(Collected data)
--- START ---
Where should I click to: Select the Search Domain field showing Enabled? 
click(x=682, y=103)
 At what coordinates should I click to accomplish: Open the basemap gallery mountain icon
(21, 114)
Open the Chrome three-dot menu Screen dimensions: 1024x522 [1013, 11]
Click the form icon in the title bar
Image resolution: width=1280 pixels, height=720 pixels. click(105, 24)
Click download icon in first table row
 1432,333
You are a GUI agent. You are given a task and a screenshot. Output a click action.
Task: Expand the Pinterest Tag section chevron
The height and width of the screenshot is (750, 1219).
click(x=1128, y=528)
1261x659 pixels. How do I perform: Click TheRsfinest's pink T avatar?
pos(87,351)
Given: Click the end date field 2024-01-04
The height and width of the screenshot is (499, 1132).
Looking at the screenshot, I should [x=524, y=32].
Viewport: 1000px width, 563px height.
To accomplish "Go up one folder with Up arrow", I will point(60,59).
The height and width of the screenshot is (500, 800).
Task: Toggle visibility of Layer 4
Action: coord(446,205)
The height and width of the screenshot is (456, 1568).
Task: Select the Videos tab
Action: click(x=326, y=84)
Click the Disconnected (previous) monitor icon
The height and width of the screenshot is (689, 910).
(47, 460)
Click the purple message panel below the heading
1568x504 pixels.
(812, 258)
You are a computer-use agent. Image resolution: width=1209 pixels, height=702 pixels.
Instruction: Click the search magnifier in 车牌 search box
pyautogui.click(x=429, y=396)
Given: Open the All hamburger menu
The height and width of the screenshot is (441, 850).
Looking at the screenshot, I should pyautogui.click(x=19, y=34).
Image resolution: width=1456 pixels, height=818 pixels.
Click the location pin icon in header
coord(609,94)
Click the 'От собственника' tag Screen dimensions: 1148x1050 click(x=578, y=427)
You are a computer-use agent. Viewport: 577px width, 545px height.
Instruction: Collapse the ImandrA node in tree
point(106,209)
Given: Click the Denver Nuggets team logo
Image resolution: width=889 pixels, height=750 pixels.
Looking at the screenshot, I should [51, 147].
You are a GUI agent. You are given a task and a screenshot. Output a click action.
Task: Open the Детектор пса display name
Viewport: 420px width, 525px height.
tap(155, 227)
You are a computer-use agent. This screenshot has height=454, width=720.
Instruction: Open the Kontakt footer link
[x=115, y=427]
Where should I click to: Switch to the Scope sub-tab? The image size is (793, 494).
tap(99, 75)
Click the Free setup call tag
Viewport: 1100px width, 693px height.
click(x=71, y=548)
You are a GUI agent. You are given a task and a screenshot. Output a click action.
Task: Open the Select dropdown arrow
--- END ---
__The task__
Output the records above precisely.

__Task result__
Where should I click to: Select the Search Domain field showing Enabled? 
click(x=682, y=103)
 At what coordinates should I click to accomplish: Open the basemap gallery mountain icon
(21, 114)
Open the Chrome three-dot menu Screen dimensions: 1024x522 [1013, 11]
Click the form icon in the title bar
Image resolution: width=1280 pixels, height=720 pixels. click(105, 24)
Click download icon in first table row
 1432,333
You are a GUI agent. You are given a task and a screenshot. Output a click action.
Task: Expand the Pinterest Tag section chevron
The height and width of the screenshot is (750, 1219).
click(x=1128, y=528)
1261x659 pixels. How do I perform: Click TheRsfinest's pink T avatar?
pos(87,351)
Given: Click the end date field 2024-01-04
The height and width of the screenshot is (499, 1132).
Looking at the screenshot, I should [x=524, y=32].
Viewport: 1000px width, 563px height.
To accomplish "Go up one folder with Up arrow", I will point(60,59).
The height and width of the screenshot is (500, 800).
Task: Toggle visibility of Layer 4
Action: coord(446,205)
The height and width of the screenshot is (456, 1568).
Task: Select the Videos tab
Action: click(x=326, y=84)
Click the Disconnected (previous) monitor icon
The height and width of the screenshot is (689, 910).
(47, 460)
Click the purple message panel below the heading
1568x504 pixels.
(812, 258)
You are a computer-use agent. Image resolution: width=1209 pixels, height=702 pixels.
Instruction: Click the search magnifier in 车牌 search box
pyautogui.click(x=429, y=396)
Given: Open the All hamburger menu
The height and width of the screenshot is (441, 850).
Looking at the screenshot, I should pyautogui.click(x=19, y=34).
Image resolution: width=1456 pixels, height=818 pixels.
Click the location pin icon in header
coord(609,94)
Click the 'От собственника' tag Screen dimensions: 1148x1050 click(x=578, y=427)
You are a computer-use agent. Viewport: 577px width, 545px height.
Instruction: Collapse the ImandrA node in tree
point(106,209)
Given: Click the Denver Nuggets team logo
Image resolution: width=889 pixels, height=750 pixels.
Looking at the screenshot, I should [51, 147].
You are a GUI agent. You are given a task and a screenshot. Output a click action.
Task: Open the Детектор пса display name
Viewport: 420px width, 525px height.
tap(155, 227)
You are a computer-use agent. This screenshot has height=454, width=720.
Instruction: Open the Kontakt footer link
[x=115, y=427]
Where should I click to: Switch to the Scope sub-tab? The image size is (793, 494).
tap(99, 75)
Click the Free setup call tag
Viewport: 1100px width, 693px height.
click(x=71, y=548)
You are a GUI agent. You are given a task and a screenshot. Output a click action.
Task: Open the Select dropdown arrow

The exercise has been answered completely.